**Objective**
Transcribe the part of the forum thread about Evan's first wahoo starting with "## cobe killer" and going on through "catch a biggun!", word for word.

# Evan's First Hoo



## Reel EmergenSea (Jan 31, 2008)

Took out my 7 year old son hoping to catch his first wahoo. He is amazingliy good at helping me put out the spread, rig baits, etc.
We only had 3 hours to fish, but the seas were nice, so we made it out fairly quick. 

About 20 minutes into the troll, the port flat gets nailed, I clear the other three lines, and let Evan work his magic.

Once he got his first Hoo to the boat he said, "Dad, don't mess up the gaff shot!"


----------



## wackydaddy (Jul 24, 2009)

Purdy! Nice hoo buddy...


----------



## bigrick (Sep 29, 2010)

Nice fish, is that a purple/black bonita?


----------



## MrFish (Aug 21, 2009)

Congrats on his first hoo!


----------



## Michael f sights (Jun 19, 2012)

Great Hoo, Congrats!!!!


----------



## cobe killer (Apr 13, 2008)

sweeeet!!! nice first hoo! congrats!!!


----------



## sniperpeeps (Mar 5, 2011)

Awesome! Gotta love seeing kids catch a biggun!


----------



## BlueH20Fisher (Mar 20, 2008)

That's really cool! Congrats!


----------



## djr225 (Dec 14, 2008)

Very neat!


----------



## Realtor (Oct 1, 2007)

WaHOOOOOOO!


----------



## Reel EmergenSea (Jan 31, 2008)

big rick...
yes that is a P/B bonita
we've been getting most of our hoos on islanders, but Evan told me that day "we should put a bonita out".
Guess he was right...


----------



## 4wahoo850 (Jul 16, 2012)

Great to see kids on the pelagics!! Great catch


----------



## Matt09 (Jun 6, 2008)

Awesome man


----------



## grey ghost (Jul 24, 2011)

Nice! I was 41 before i got my first hoo!! lol gooooood eating! GG


----------



## PorknBeans (Nov 21, 2007)

nice one!!!


----------



## Chris V (Oct 18, 2007)

Awesome! Nice wahoo for his first. So....what did he think of your gaffshot?


----------



## Ocean Master (May 20, 2008)

I bet both of you are very proud..!


----------



## zaraspookin (Feb 27, 2010)

That's a nice one, good job!! :thumbsup:


----------



## Gamefish27 (Nov 13, 2009)

Nice hoo.... glade to see dad did not mess up the gaff shot... lol


----------



## Tobiwan (Apr 27, 2012)

Totally awesome!


----------



## Island24 (May 12, 2008)

Classic"Dad don't mess up the gaff shot"! glad to see Dad did his part.


----------



## PorknBeans (Nov 21, 2007)

i have still yet to catch one....i feel ashamed lol


----------

(Recorded data)

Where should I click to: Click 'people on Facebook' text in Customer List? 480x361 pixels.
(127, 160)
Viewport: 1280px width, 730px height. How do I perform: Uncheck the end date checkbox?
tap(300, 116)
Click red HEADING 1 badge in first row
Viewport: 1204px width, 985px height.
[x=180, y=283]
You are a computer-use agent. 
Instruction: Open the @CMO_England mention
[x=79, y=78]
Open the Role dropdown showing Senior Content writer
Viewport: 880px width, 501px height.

**Expected answer**
## cobe killer (Apr 13, 2008)

sweeeet!!! nice first hoo! congrats!!!


----------



## sniperpeeps (Mar 5, 2011)

Awesome! Gotta love seeing kids catch a biggun!